_Set problem_: Reproduce the passage on UK wage growth word for word, from "So while wage" to "- it's relative.".

_Text segment_:
____

What the rest of your post doesn't reflect is that wages in the UK grew at a significantly faster rate than Germany over the 10 years to 2010 - largely driven by massive (and it turns out, unaffordable) increases in public sector pay. This resulted in a massive decline of private sector job creation and the loss of 50% of manufacturing output amongst other things.

So while wage growth has been lower over the 5 years since 2010 we are effectively returning to more sustainable pay levels that should help our economy to grow at a stable rate over the long term. What we also need is less borrowing and spending on imported goods - the average british family now spends more on mobile contracts than holidays which says a lot about how "hard up" people really are - it's relative.

____

_Listed records_:
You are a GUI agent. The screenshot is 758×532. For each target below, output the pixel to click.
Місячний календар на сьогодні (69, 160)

____

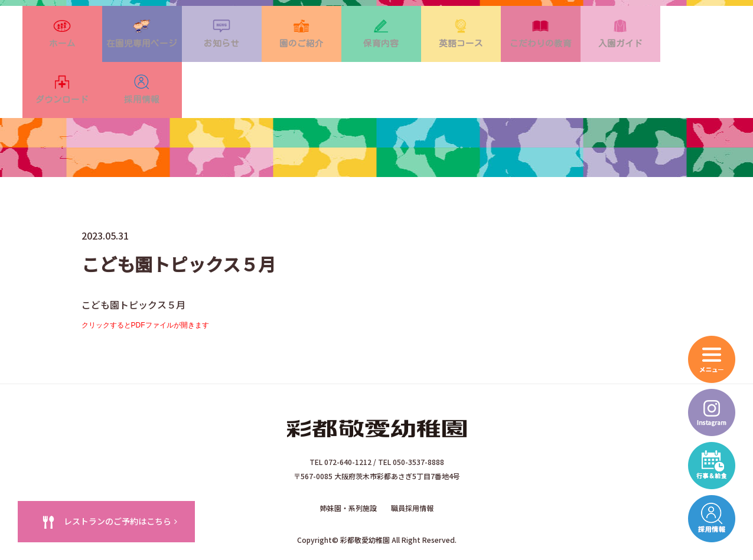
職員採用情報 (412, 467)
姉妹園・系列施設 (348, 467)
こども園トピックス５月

____

_Right answer_:
So while wage growth has been lower over the 5 years since 2010 we are effectively returning to more sustainable pay levels that should help our economy to grow at a stable rate over the long term. What we also need is less borrowing and spending on imported goods - the average british family now spends more on mobile contracts than holidays which says a lot about how "hard up" people really are - it's relative.